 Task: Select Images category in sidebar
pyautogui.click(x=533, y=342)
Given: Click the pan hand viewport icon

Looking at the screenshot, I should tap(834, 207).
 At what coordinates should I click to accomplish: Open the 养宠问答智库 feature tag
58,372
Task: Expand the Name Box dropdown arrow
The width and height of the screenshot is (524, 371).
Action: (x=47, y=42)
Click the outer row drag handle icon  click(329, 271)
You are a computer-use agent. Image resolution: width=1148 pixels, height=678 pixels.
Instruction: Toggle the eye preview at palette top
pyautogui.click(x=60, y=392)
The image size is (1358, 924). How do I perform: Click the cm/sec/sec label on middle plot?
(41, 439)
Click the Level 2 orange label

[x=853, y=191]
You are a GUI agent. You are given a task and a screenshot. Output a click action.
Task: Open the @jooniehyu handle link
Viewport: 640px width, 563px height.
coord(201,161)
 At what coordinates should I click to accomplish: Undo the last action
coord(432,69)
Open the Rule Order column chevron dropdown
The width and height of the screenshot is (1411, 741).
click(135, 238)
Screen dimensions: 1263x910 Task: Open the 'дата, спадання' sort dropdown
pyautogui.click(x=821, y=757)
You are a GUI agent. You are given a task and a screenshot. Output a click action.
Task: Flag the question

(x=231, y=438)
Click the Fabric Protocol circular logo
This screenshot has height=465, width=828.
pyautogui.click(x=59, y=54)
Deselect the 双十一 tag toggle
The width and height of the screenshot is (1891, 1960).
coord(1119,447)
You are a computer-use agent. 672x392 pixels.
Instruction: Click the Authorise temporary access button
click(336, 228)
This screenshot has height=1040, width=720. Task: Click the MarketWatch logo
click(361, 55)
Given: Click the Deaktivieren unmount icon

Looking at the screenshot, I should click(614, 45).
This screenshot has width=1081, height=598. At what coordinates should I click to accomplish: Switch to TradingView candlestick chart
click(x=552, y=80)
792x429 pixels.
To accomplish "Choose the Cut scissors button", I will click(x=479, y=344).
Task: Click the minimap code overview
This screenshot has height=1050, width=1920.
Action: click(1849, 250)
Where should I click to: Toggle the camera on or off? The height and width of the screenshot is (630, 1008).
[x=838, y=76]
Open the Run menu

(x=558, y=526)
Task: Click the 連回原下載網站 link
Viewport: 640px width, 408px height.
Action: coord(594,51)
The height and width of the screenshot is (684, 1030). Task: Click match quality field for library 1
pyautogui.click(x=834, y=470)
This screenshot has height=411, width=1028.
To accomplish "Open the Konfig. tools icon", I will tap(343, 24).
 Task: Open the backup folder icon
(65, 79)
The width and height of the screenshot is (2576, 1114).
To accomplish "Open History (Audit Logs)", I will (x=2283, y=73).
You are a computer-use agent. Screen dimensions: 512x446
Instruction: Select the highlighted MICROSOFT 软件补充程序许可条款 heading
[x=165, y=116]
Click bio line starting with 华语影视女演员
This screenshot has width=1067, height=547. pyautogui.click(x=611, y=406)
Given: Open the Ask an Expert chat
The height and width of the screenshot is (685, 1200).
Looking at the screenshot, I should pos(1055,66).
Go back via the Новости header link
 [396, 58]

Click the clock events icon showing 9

§ **Your objective**
What lines of the listing above hold "computer"? Copy all of them.

§ **The answer**
You are a computer-use agent. Image resolution: width=1148 pixels, height=678 pixels.
You are a computer-use agent. 672x392 pixels.
You are a computer-use agent. Screen dimensions: 512x446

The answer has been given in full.